During the last week, we attended the Customer 360 Symposium in the Hunter Valley to focus on Customer Experience (CX) and all aspects relating to Voice of Customer. It was a great opportunity to share knowledge and hear how other organisations go about ensuring great customer experiences.
The lineup of speakers was amazing. We had Emirates, Net-A-Porter, Target, and NIB all presenting their experiences in this space. Some industry experts like Forrester also gave us some interesting insights into the value that improving customers experience can have on the bottom line.
Mike Wittenstein from Storyminers opened the conference with enthusiasm and passion for how tech can be cleverly used to improve CX. Head of Marketing from Net-A-Porter, Kei Chan, then gave us some amazing stats about its customers. Adam Novak from nib educated us on making change in an organisation, changes both big and small, and how nib have evolved their business to be completely customer focused.

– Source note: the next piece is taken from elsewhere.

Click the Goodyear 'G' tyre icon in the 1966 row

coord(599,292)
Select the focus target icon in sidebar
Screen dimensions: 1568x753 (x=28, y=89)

We then broke out into different rooms; Gabe Ponzerelli from Sitecore presented on a topic near to my heart which was how to implement personalisation for your customers. He definitely reinforced some of the great work our Sitecore team are already doing with the likes of Captain’s Choice.
We then joined together to have some round table discussions. Our table opted to discuss, “Building a business case for CX investment”, we had representatives from Canon, Target, Qantas and nib sharing their experiences. It was great to share some of our experiences, in helping our clients drive their business cases internally, like hosting workshops and prototyping sessions to add tangible evidence to a business cases.
Steve Simpson from Keystone Management Services also talked about the role of employees in delivering great experiences. Steve discussed the “Unwritten Ground Rules” in organisations that affect employee behaviour. Where ‘safety’ behaviours are always a MUST for an airline, customer experiences often become SHOULD in the employees mind. It was a very interesting way to think of things.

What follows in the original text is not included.